Stored data:
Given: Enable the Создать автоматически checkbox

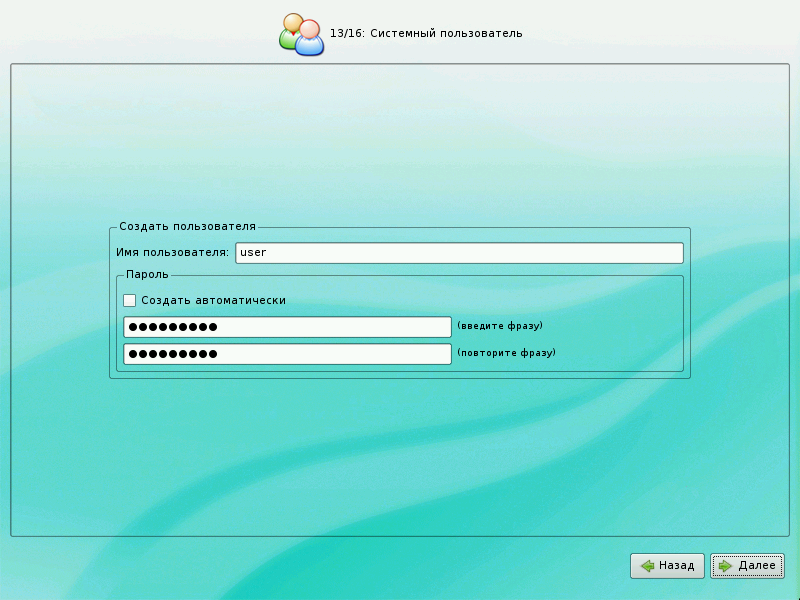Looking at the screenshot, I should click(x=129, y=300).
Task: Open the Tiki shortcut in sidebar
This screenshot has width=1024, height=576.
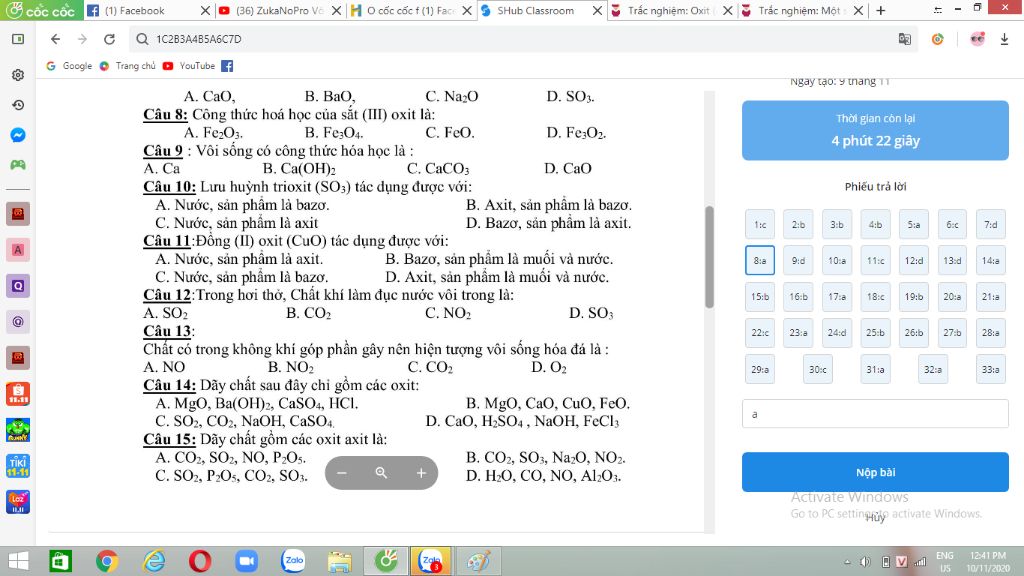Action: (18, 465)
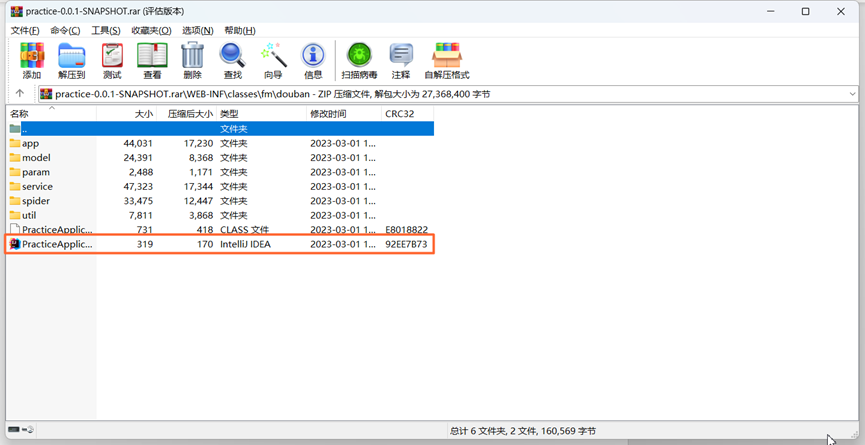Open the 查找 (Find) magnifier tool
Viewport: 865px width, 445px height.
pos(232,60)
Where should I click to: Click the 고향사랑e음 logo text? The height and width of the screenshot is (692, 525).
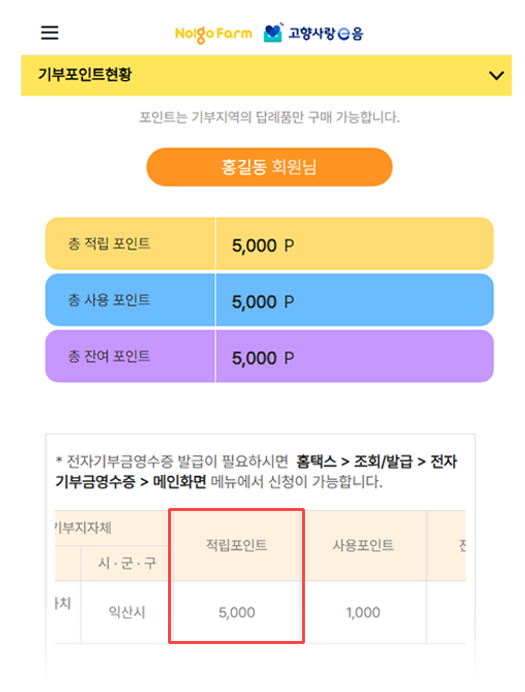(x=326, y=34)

--

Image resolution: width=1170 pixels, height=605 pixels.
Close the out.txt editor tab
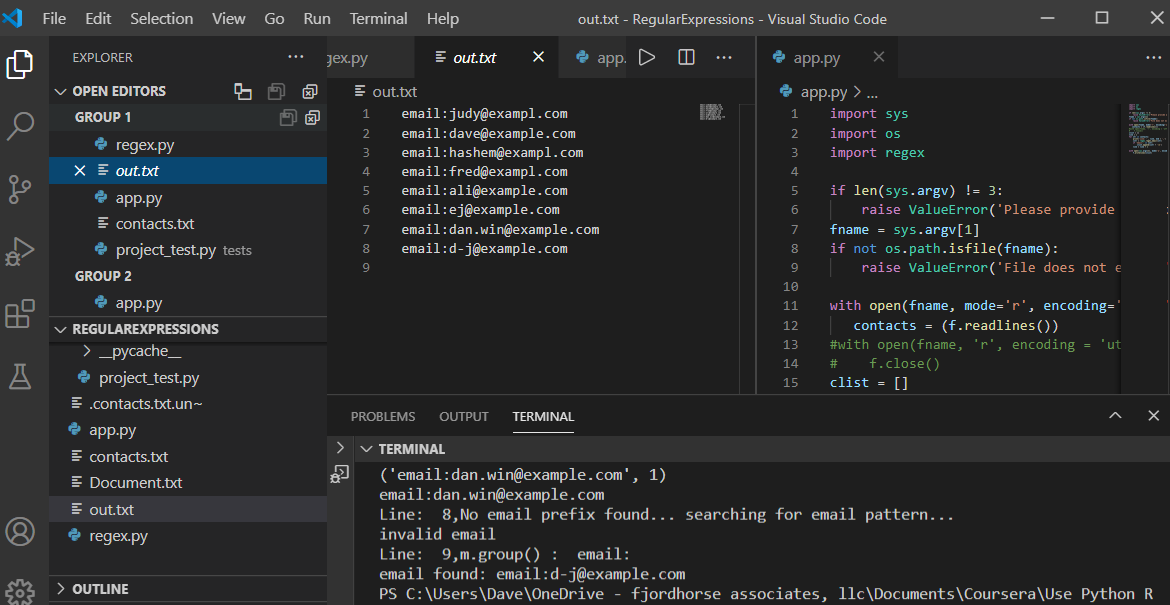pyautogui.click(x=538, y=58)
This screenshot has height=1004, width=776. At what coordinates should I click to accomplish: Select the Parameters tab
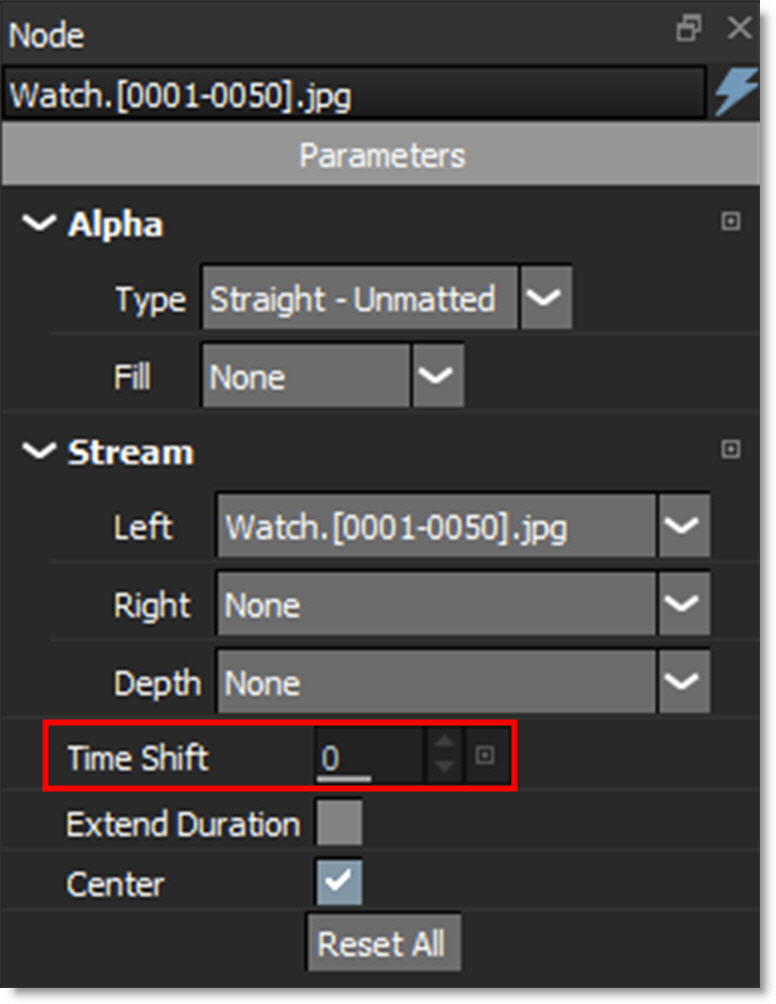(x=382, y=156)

== PROMPT ==
Leaving every picture aside, reproduce exactly the lines above from the one with "Given: Enable the" up to and including the one with "Task: Open the Tiki shortcut in sidebar", and no others.

== OUTPUT OF THE TASK ==
Given: Enable the Создать автоматически checkbox

Looking at the screenshot, I should click(x=129, y=300).
Task: Open the Tiki shortcut in sidebar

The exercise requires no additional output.